NPD just recently released their newest report about the big guns of the smartphone market, and if you’ve yet to see the trend forming, this report will easily show you what’s going on – spoiler, Android is the big winner. The 3rd quarter of 2010 saw Android skyrocket, BlackBerry sliding, and Apple surfing on flat waters.
In the 3rd quarter of 2009, Android only held 3% of all smartphones sales in the US. As you may remember, the Motorola Droid was released in the beginning of the 4th quarter of 2009, a major reason behind the relatively low share for the Google mobile operating system. Also in the same quarter last year, RIM saw smooth sailing with 46% of US smartphone sales. Oh, how much difference a year can make. Apple held a good chunk as well, nabbing 29%.
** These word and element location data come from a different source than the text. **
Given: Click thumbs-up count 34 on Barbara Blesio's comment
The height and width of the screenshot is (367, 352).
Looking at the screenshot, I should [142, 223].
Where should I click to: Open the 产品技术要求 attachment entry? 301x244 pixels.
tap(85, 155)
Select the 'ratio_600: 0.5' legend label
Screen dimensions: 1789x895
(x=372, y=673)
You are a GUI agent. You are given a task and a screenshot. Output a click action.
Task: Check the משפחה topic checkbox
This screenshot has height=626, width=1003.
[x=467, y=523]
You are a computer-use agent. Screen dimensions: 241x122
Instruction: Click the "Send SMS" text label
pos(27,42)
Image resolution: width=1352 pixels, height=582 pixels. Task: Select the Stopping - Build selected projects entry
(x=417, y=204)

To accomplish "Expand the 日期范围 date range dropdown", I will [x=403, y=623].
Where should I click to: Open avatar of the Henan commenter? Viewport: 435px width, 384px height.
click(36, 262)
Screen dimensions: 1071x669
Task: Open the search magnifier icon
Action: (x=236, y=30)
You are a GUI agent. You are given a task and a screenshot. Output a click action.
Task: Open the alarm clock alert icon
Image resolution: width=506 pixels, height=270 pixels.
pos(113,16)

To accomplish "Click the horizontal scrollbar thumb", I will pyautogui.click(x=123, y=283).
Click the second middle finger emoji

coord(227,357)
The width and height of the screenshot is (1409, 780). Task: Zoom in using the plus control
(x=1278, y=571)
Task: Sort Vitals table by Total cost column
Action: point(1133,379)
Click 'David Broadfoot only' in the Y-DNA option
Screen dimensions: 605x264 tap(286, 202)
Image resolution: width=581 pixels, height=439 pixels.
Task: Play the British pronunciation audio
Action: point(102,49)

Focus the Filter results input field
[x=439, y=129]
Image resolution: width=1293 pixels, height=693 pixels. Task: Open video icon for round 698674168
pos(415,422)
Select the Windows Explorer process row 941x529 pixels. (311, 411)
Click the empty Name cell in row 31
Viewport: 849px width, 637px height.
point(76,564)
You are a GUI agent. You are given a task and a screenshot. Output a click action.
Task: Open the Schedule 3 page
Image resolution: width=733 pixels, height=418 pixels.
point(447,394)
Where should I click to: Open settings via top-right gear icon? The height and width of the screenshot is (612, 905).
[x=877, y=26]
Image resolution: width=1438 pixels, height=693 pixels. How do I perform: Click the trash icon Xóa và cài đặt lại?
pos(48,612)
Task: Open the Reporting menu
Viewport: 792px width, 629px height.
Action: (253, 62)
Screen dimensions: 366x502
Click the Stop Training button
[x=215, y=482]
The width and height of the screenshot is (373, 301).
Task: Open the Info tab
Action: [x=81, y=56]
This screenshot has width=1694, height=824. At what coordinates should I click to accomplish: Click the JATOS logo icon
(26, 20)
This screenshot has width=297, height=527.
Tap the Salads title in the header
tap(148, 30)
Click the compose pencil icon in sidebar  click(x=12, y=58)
Fast forward to today, and this chart has been altered dramatically for Android and BlackBerry. Google’s mobile OS accounted for 44% of all smartphone sales in the US the past quarter, as Blackberry dropped to arelatively meager 22% of US smartphone shipments. Year over year, Android is up 41%, with BlackBerry falling 24%. Apple, however, didn’t see anywhere near the dramatic changes the previous OS’ saw in the past quarter, and nabbed 23% of the market, down only 6% from the same quarter last year. Android sold nearly double the amount of smartphones as Apple, and that’s a truly stunning accomplishment. What’s more surprising is that Apple just slightly outsold the amount of BlackBerrys in the last quarter.
Even with Android’s rise, Apple and RIM held onto the most popular individual smartphone sales. Android is sold on multiple carriers, each of which carries multiple phones running the OS. In that aspect, it’s almost not fair, but this is a numbers game, and Android clearly has the advantage according to these new numbers. We expect this to shift dramatically once a Verizon iPhone does hit the market, but we don’t believe it will completely halt Android’s success.
The landscape itself is set to change with the introduction of Windows Phone 7, and with new WebOS hardware on the way, but we’ll have to wait and see how the adoption of these new OS’ go. For now, and likely for sometime in the future, the biggest competitors will remain Apple, Google and RIM. Even with so much competition coming out of the wood work, these three mobile giants aren’t going anywhere anytime soon.
We’re sure that Apple certainly doesn’t like these numbers, and hopefully they learned their lesson when they decided to throw in some iPod sales numbers into a smartphone sales chart. Don’t bring a software stack to a hardware sales fight.